Başkanı Prof. Dr. Gökhan Çetinsaya'nın bile kapatılmasını önerdiği YÖK, misyonunu tamamladı mı?
25 Mart 2014, Salı
Yükseköğretim Kurulu (YÖK) Başkanı Prof. Dr. Gökhan Çetinsaya'nın YÖK'ün kuruluş felsefesi ve işleyişi bakımından bugün artık yaşamasının ve savunulmasının mümkün olmadığını belirterek, "Artık bu kurumu geçmişe bir tepki olarak değiştirmek de yetmez. YÖK'ü tamamen lağvetmemiz lazım" sözleri polemik konusu oldu. Peki başındaki kişinin bile eleştirdiği YÖK neden hala duruyor, kaldırılmalı mı? İşte uzmanların görüşleri...
"YÖK MİSYONUNU TAMAMLADI"
Üniversite Öğretim Üyeleri Derneği Başkanı Prof. Dr. Tahsin Yeşildere:
"Sayın Çetinsaya, bizim daha önce anlattıklarımızı söylüyor. YÖK misyonunu tamamladı. Çünkü YÖK'ün misyonu 12 Eylül rejiminde üniversiteleri tek tipleştirmek, bilimden uzaklaştırmak, akademik özgürlükleri yok etmek, bilim insanları üzerinde baskı kurmaktı. Ayrıca sosyal, toplumsal ve siyasi bilimlerde birçok yasaklar getirerek bilimsel araştırmaları engellemeye de katkıları oldu. Üniversite ve öğretim üyeleri üzerindeki baskılar, hak ihlalleri hala devam ediyor. YÖK bilimin, araştırmanın, nitelikli insan yetiştirmenin önündeki engel olarak her tür katkısını yapmıştır, bu nedenle misyonu tamamlanmıştır. Hükümet birçok yasayı kaldırmasına rağmen YÖK yasasına dokunmadı. YÖK Başkanı'nın sözleriyle bitmez, üniversiteleri yeniden yapılandırmak lazım. Üniversitelerin YÖK'ten kurtulması, demokratik bir yapıya kavuşması gerekir. Üniversitelerin sorunlarına kendi bünyesinde çözüm önerileri getirilmeli, çözüm merkezden yapılmamalı. Bilimin tüm baskılardan arındırılarak, özgürce üretilmesi gerekir.
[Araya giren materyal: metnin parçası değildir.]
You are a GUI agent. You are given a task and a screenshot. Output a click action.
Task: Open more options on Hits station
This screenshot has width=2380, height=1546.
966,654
Arındırılmış, özgürce bilim üretilmeli. Üniversitedeki bileşenlerin, demokratik örgütlerin biraraya gelerek yeniden üniversitenin nasıl yapılandırılacağı konusunu tartışması şart. Bizim bu konuda ürettiğimiz çalışmalar var. Tüm bunları Cumhurbaşkanı ve ilgili bakanlıklara verdik, ancak sonuç alamadık. Türkiye'nin artık bu sıkıntıdan kurtulması lazım. Türkiye'de birçok toplumsal sorun yaşanıyorsa, bu bilime yapılan baskılardan kaynaklanmaktadır. Twitter kapatılıyor, üniversiteler hiç fikir üretemiyor. YÖK'ün kendi kendisini lağvetmesi gerekir. Böyle üniversite yönetilmez."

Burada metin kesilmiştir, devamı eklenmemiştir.